Overview of this seminar
This seminar introduces vision–language models, a type of artificial intelligence that connects images with natural language. It explains the basic ideas behind how these models learn from image–text data. The session also highlights practical applications such as image recognition and search, while discussing important challenges like bias, difficulty with unfamiliar objects, and high computational costs. It concludes with an overview of recent research aimed at improving fairness, robustness, and efficiency, as well as enhancing the models’ ability to capture detailed visual information.
Seminar Abstract
Recent advances in artificial intelligence (AI) have enabled models to learn from both images and natural language. Vision–Language Models allow computers to connect visual concepts with textual descriptions, making it possible to recognize objects, retrieve images, and perform complex visual reasoning tasks using natural language prompts. One of the most influential models in this area is Contrastive Language-Image Pre-Training (CLIP), which learns visual concepts from large collections of image–text pairs.
In this talk, we introduce the basic ideas behind vision–language models and explain how CLIP works.
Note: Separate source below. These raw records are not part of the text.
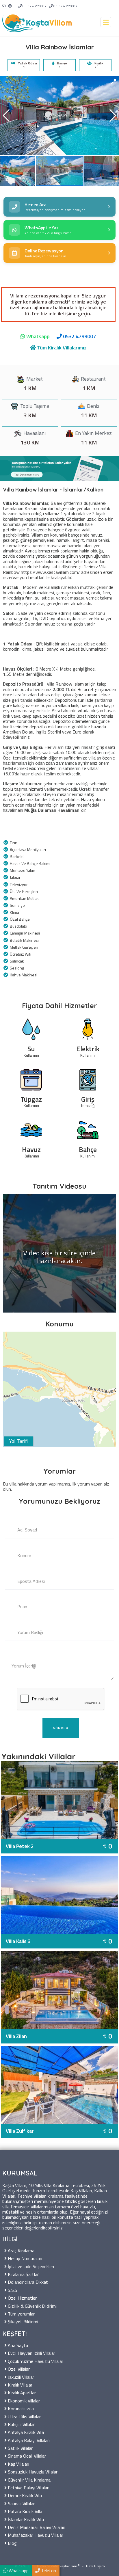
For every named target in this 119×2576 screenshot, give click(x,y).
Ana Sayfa (17, 2345)
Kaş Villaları (18, 2463)
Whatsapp (37, 336)
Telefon (48, 2570)
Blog (12, 2543)
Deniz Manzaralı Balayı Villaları (36, 2527)
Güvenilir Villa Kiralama (29, 2479)
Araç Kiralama (20, 2250)
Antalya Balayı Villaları (28, 2440)
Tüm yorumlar (21, 2313)
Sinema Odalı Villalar (26, 2455)
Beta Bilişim (95, 2566)
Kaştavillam (68, 2566)
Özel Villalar (18, 2368)
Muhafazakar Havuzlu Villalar (35, 2535)
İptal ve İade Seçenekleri (30, 2266)
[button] (113, 81)
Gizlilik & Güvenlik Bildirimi (32, 2306)
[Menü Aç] (106, 22)
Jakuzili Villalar (20, 2377)
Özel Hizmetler (22, 2297)
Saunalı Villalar (21, 2503)
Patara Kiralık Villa (24, 2511)
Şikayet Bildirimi (22, 2321)
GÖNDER (61, 1728)
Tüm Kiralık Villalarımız (61, 347)
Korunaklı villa (20, 2408)
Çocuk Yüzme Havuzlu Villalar (35, 2361)
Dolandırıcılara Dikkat (27, 2282)
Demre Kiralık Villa (24, 2495)
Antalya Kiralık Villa (25, 2432)
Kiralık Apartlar (21, 2392)
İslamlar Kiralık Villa (25, 2519)
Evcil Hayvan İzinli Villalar (31, 2353)
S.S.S (12, 2290)
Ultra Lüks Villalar (24, 2416)
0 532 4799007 (34, 6)
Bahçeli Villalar (21, 2424)
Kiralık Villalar (19, 2384)
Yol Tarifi (18, 1441)
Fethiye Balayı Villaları (28, 2487)
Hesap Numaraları (24, 2258)
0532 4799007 (79, 336)
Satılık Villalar (20, 2448)
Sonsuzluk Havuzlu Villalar (32, 2471)
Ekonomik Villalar (23, 2400)
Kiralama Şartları (23, 2274)
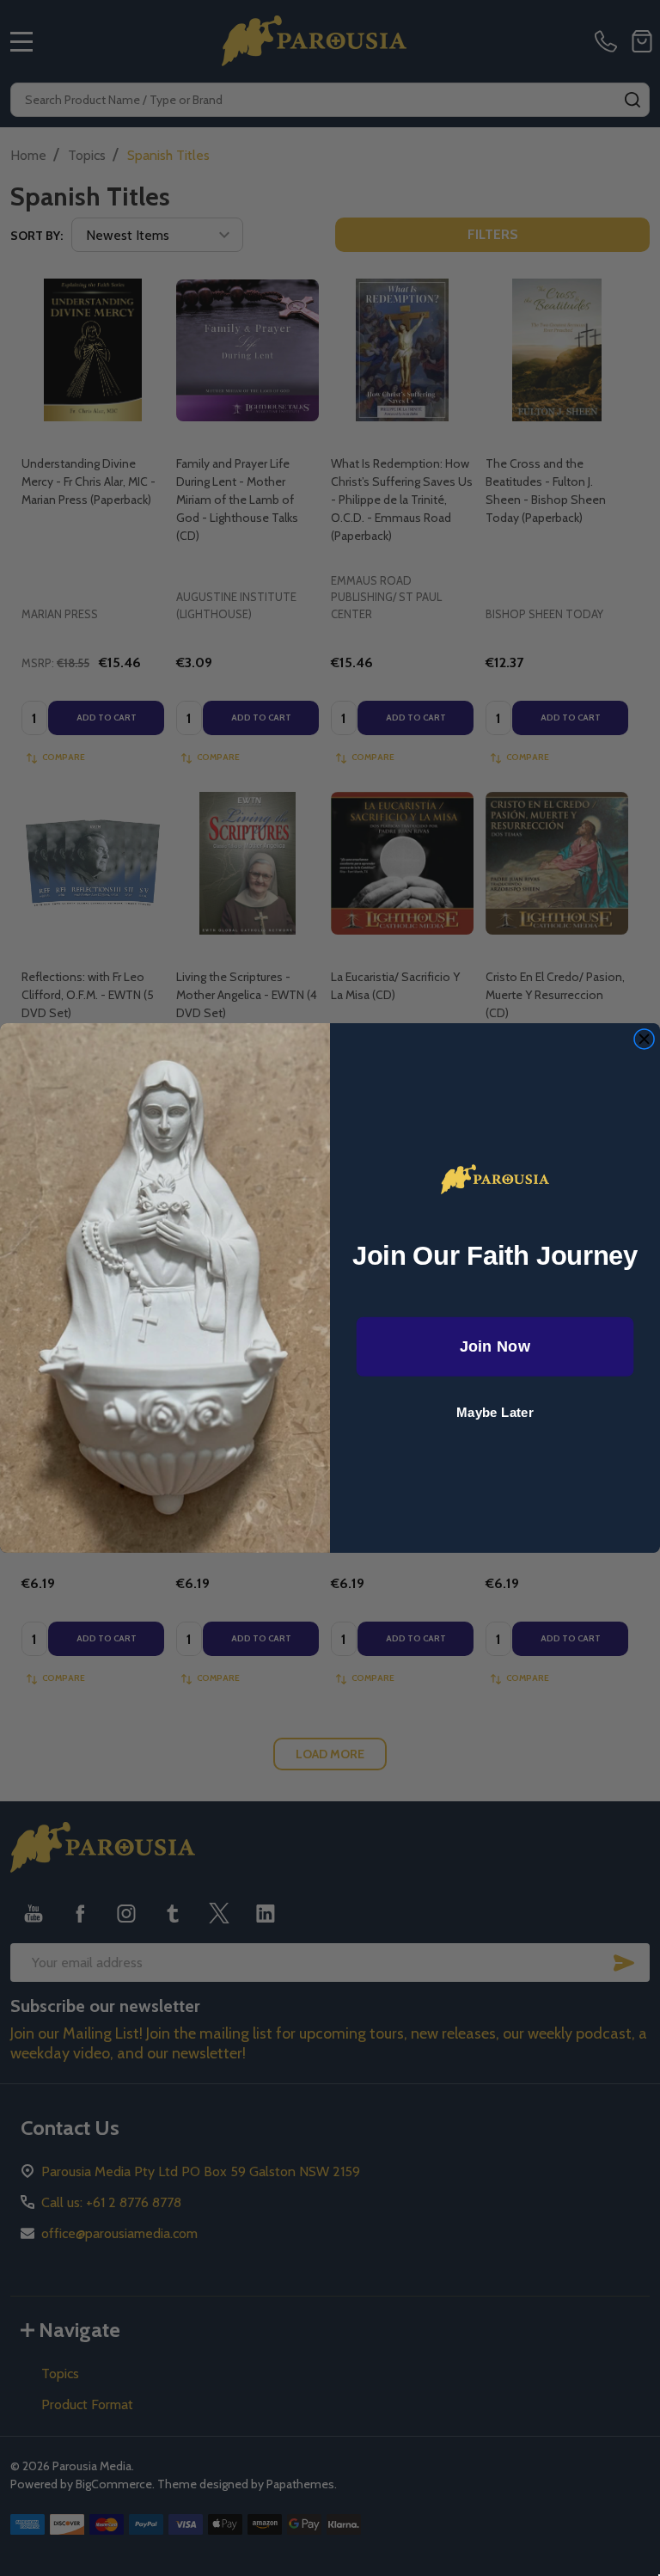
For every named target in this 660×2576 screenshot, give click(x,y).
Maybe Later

We then discuss several challenges that arise when deploying these systems in real-world environments, such as biased predictions, difficulty recognizing unfamiliar objects, and the computational cost of adapting large models. Finally, we present recent research that addresses these challenges by improving fairness, robustness, and efficiency in vision–language models, as well as new methods that enhance their ability to capture fine-grained visual details.
Speaker Bio
Il-Min Kim received his B.S. degree in Electronics Engineering from Yonsei University, Seoul, Korea, in 1996, and his M.S. and Ph.D. degrees in Electrical Engineering from the Korea Advanced Institute of Science and Technology (KAIST), Taejon, Korea, in 1998 and 2001, respectively. He then worked as a Postdoctoral Research Fellow in the Department of Electrical Engineering and Computer Sciences (EECS) at the Massachusetts Institute of Technology (MIT) from October 2001 to August 2002 and in the Department of Electrical Engineering at Harvard University from September 2002 to June 2003. In July 2003, he joined the Department of Electrical and Computer Engineering (ECE) at Queen’s University, Kingston, Canada, and he is currently serving as Head of the ECE Department.
His research focuses on artificial intelligence (AI), including agentic AI, physical AI, ubiquitous AI, edge AI, on-device AI, safe AI, universal equity AI, AI governance, AI alignment with human values, foundation models, AI for healthcare applications, machine unlearning, data privacy in machine learning, federated learning, distributed learning, continual learning, diffusion models, out-of-distribution (OOD) detection, self-supervised learning, contrastive representation learning, AI for IoT/IoE/IIoT/Mobile Crowd Sensing (MCS), AI-driven 6G wireless systems, AI-driven vehicle-to-everything (V2X) communications, and Geoscience AI (Geo-AI).